• _DIRECTIONS_: Restate word for word the line with "The width and height of the screenshot is (999, 633)." and the rest of the listing after it, ending at the final line, and include nothing else.
════════
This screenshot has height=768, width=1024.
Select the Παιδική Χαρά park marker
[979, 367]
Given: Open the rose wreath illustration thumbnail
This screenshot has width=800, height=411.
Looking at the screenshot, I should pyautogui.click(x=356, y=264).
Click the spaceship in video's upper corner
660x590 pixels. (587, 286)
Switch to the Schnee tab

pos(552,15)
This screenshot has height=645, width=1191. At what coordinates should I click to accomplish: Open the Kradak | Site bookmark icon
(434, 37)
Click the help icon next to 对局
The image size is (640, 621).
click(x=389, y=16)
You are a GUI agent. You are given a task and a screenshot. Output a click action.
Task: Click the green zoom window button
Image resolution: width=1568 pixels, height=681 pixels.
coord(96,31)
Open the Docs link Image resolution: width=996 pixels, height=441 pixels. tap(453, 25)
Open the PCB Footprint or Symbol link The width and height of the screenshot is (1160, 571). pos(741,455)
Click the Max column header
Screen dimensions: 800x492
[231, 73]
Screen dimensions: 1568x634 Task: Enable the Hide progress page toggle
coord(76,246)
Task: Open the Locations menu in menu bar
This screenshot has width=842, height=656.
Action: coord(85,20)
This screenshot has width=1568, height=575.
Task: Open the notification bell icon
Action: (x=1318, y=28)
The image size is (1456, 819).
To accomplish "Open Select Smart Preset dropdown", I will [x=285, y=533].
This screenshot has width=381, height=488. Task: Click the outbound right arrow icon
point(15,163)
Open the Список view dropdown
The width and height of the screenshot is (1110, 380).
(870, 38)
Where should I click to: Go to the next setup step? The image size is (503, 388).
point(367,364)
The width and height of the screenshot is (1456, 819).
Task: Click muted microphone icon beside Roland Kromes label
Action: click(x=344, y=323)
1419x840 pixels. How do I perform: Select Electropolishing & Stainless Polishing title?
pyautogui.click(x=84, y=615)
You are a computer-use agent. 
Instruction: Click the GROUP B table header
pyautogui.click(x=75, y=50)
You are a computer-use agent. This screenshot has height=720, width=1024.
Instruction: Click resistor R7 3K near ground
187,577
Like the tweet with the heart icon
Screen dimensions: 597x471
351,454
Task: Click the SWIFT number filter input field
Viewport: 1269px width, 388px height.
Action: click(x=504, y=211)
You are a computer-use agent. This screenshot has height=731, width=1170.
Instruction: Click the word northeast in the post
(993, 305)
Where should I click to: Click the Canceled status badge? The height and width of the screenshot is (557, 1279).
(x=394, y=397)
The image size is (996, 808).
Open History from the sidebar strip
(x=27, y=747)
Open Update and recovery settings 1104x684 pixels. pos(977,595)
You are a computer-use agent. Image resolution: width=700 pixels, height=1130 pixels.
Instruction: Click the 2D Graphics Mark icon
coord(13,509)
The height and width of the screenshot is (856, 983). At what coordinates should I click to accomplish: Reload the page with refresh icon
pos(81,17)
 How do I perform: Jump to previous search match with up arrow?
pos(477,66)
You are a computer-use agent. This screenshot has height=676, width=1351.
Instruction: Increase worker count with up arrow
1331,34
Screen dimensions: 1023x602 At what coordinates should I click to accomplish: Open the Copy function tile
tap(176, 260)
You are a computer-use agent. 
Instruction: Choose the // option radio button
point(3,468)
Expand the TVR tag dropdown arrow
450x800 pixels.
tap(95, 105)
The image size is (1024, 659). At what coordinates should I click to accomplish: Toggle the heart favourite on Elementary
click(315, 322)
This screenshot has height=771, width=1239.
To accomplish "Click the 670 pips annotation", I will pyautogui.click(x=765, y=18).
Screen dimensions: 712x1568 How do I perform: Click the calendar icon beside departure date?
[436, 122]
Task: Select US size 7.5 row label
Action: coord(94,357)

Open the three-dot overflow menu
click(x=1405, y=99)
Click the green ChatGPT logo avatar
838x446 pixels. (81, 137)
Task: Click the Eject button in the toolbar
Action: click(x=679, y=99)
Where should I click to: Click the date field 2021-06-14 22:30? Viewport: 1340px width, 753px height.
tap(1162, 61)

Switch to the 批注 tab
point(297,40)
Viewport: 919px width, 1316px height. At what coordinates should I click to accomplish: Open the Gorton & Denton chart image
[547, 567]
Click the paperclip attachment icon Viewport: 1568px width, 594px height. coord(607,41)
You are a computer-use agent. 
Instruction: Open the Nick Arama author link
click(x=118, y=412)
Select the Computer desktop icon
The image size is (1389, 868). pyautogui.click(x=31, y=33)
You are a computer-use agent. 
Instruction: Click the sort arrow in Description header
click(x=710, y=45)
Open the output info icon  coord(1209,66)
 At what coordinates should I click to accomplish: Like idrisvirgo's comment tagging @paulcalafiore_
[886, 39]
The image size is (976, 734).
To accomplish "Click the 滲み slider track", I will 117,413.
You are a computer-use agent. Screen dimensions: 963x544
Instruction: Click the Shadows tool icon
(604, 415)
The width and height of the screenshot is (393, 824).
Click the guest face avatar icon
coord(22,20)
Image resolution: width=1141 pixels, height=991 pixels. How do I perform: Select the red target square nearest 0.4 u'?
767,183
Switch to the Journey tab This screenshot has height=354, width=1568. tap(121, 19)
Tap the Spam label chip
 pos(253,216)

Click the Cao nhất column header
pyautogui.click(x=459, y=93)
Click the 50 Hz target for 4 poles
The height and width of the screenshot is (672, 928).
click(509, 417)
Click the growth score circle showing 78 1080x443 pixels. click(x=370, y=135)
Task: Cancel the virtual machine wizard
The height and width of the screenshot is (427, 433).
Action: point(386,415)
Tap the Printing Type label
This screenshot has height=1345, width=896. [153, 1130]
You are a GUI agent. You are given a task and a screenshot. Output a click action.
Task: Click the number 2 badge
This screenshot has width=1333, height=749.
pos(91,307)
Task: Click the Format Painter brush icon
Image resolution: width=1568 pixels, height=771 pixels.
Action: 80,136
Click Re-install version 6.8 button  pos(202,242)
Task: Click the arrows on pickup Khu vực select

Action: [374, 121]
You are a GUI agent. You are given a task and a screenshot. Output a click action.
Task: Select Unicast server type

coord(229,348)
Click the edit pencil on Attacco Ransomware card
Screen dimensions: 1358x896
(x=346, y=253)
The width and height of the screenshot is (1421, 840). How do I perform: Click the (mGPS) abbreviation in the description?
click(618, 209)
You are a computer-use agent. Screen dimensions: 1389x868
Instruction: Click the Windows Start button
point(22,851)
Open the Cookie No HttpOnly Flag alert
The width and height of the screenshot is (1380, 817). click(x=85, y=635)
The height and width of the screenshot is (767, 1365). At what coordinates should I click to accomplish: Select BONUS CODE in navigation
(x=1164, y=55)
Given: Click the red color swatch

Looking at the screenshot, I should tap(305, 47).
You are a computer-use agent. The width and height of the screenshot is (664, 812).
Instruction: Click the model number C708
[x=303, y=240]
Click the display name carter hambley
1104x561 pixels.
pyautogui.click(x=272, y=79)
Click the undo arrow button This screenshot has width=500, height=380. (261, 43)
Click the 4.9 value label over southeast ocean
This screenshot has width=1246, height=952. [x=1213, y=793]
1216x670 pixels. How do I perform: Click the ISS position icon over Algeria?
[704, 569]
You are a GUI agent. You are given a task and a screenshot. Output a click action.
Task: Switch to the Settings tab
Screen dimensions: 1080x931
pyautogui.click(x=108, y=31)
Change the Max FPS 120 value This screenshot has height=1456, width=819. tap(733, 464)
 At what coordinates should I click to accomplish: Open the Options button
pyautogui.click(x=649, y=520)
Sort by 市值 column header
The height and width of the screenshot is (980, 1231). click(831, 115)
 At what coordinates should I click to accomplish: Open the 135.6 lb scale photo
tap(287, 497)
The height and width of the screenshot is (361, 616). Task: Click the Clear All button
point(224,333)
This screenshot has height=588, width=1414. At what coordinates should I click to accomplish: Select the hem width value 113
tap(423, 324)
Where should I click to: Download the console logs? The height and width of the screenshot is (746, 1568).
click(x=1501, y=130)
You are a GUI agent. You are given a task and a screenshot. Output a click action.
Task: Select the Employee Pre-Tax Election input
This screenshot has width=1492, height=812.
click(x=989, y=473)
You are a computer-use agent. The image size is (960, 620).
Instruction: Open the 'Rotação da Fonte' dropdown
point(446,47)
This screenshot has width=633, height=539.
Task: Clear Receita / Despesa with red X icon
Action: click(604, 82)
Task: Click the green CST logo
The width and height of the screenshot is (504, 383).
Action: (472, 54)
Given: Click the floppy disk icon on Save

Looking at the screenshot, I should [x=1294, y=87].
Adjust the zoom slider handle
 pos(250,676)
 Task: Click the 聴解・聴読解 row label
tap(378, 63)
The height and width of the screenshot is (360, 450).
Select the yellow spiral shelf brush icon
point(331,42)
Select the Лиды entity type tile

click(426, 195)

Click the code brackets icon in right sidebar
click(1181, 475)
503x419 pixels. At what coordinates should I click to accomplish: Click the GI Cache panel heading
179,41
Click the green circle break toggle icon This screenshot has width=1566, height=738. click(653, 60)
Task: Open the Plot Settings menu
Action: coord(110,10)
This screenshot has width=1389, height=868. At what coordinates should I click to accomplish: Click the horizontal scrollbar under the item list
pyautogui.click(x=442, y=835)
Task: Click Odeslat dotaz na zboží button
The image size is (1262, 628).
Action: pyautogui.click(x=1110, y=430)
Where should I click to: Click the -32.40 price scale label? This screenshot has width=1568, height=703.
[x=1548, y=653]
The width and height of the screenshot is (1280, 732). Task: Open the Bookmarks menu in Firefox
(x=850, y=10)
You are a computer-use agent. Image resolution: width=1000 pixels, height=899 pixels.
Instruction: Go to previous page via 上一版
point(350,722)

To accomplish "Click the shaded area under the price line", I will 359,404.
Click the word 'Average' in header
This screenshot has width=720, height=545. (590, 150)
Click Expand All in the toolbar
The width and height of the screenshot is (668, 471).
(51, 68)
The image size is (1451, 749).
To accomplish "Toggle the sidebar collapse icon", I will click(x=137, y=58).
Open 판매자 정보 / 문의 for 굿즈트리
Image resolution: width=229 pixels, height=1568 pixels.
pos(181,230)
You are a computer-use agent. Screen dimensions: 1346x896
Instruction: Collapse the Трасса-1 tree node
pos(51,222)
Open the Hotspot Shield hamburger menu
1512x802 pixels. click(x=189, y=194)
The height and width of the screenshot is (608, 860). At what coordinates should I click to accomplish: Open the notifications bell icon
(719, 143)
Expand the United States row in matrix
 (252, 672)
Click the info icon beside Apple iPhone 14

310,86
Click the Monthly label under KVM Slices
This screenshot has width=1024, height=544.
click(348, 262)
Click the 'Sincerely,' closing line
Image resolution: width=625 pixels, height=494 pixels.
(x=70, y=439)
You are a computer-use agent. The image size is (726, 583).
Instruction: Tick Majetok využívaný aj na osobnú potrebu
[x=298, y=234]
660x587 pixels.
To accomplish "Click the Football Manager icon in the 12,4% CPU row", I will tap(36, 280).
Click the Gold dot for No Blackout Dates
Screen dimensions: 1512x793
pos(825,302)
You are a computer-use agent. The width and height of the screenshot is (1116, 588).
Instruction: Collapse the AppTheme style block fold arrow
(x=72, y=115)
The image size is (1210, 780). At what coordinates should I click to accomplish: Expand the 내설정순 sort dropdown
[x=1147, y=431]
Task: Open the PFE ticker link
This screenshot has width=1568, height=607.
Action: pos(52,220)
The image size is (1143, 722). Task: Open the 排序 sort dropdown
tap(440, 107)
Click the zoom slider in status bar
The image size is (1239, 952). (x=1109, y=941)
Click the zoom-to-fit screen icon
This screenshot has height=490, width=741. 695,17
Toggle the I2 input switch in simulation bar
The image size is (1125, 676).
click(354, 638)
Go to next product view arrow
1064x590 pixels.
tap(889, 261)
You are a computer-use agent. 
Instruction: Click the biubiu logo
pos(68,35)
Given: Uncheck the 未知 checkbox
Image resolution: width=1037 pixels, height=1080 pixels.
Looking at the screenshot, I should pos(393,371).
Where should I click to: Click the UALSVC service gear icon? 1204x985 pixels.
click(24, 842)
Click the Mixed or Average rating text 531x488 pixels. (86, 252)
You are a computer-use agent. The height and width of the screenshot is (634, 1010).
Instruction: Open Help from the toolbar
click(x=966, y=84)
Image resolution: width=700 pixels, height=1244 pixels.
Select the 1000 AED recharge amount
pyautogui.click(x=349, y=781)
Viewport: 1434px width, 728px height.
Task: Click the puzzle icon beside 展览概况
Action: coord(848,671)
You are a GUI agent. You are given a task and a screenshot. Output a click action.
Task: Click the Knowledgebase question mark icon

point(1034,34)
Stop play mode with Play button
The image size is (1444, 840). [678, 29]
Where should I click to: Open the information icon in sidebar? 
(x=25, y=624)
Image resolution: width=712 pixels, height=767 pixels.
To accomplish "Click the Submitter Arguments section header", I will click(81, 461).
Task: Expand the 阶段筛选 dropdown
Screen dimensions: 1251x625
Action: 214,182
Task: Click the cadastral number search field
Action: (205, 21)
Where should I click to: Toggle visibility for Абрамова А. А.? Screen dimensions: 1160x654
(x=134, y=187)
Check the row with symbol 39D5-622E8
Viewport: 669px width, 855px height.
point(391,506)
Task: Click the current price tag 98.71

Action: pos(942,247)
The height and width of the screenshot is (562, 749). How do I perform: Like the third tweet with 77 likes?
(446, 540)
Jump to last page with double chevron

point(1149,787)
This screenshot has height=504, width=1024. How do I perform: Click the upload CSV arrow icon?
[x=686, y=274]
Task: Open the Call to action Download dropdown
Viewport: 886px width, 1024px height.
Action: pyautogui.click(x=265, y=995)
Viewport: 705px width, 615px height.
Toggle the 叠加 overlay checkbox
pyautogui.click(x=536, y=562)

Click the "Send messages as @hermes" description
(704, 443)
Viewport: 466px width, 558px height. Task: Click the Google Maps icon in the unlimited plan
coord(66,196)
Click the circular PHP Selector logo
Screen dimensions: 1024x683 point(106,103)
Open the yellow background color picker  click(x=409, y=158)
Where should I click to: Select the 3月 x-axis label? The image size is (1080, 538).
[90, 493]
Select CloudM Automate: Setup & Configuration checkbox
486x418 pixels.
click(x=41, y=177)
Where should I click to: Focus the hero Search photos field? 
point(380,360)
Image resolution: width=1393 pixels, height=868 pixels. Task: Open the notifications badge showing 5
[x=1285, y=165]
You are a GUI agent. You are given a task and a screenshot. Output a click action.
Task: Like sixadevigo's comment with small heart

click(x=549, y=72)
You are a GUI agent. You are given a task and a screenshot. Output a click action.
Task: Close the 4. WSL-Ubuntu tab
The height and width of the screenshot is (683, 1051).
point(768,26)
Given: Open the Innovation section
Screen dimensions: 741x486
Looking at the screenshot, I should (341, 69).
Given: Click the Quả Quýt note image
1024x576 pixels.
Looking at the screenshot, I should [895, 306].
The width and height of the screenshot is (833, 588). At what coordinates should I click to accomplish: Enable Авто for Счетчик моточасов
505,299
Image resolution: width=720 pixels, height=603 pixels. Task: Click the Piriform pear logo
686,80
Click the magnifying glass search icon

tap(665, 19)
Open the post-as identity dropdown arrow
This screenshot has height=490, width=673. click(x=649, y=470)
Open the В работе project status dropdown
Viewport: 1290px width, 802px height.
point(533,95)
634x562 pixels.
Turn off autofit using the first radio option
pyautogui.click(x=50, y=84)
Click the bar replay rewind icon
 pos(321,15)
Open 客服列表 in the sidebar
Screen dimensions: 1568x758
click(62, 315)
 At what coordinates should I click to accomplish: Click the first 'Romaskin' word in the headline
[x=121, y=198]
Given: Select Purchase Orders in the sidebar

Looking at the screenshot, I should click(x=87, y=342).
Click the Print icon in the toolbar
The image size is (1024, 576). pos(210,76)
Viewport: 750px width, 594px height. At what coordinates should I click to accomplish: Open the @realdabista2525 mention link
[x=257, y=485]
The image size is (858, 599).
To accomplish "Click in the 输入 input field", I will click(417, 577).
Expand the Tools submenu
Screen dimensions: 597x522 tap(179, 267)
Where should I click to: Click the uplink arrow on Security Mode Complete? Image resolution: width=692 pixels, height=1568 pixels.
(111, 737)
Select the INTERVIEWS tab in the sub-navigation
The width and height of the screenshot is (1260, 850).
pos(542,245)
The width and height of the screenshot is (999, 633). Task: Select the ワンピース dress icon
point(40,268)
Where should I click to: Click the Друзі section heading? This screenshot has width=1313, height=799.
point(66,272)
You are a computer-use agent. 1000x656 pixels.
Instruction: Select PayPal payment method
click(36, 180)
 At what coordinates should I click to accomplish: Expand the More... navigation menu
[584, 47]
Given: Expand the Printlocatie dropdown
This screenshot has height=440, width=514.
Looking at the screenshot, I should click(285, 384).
════════
• _RESPONSE AREA_:
The width and height of the screenshot is (999, 633). Task: Select the ワンピース dress icon
point(40,268)
Where should I click to: Click the Друзі section heading? This screenshot has width=1313, height=799.
point(66,272)
You are a computer-use agent. 1000x656 pixels.
Instruction: Select PayPal payment method
click(36, 180)
 At what coordinates should I click to accomplish: Expand the More... navigation menu
[584, 47]
Given: Expand the Printlocatie dropdown
This screenshot has height=440, width=514.
Looking at the screenshot, I should click(285, 384).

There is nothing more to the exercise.